Ook neemt de film al gauw een traag tempo aan, met teveel de nadruk op de zich steeds weer herhalende aanwijzingen dat er toch echt weerwolven in de omgeving huizen. Daarnaast moet de aandacht en het medeleven van de kijker te lang en te frequent uitgaan naar de perikelen die zich voordoen in het huwelijk van Marie en Richard. Verder schiet de uitwerking van de karakters van de overige dorpsbewoners tekort. Er komen er slechts een handvol in beeld, waarvan dan zelfs ook nog maar een paar zich vreemd gedragen, maar de overigen geen kwade bedoelingen lijken te hebben. De dreiging die van de overige dorpsbewoners in het eerste Howling-deel zo kenmerkend naar voren kwam en die daarbinnen als een sluier over de gebeurtenissen hing, blijft ook hierdoor op teleurstellende wijze afwezig.

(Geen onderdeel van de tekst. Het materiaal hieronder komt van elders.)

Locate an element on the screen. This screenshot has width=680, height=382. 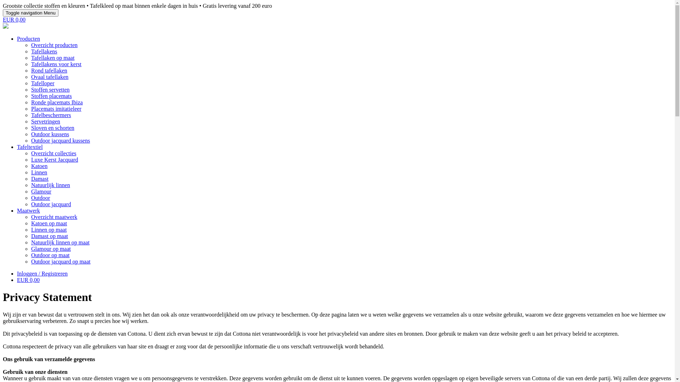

Hoewel ook de omgeving overeenkomstig is met die uit het eerste deel uit de Howling-serie, is dit nog het meest geslaagde element in deze film te noemen. Een afgelegen streek, een her en der dichtbegroeide bosrijke omgeving, mistnevels, begeleidend wolvengehuil in de nachtelijke achtergrond… Het is ook hier een goed gekozen en juist vormgegeven omgeving, maar het ontbreken van de ingrediënten die in meer of mindere mate in ‘The Howling’ wel geslaagd naar voren kwamen doet de functionaliteit ervan echter snel verbleken.

Geen hoogvlieger, deze productie. Het lijkt een soort remake van het eerste deel in de Howling-serie, maar komt op alle fronten vooral tekortschietend en teleurstellend over. Voor degenen die de Howling-film uit 1981 hebben gezien is deze film uit 1988 overbodig en voor de overige kijkers is deze film ook geen aanrader te noemen.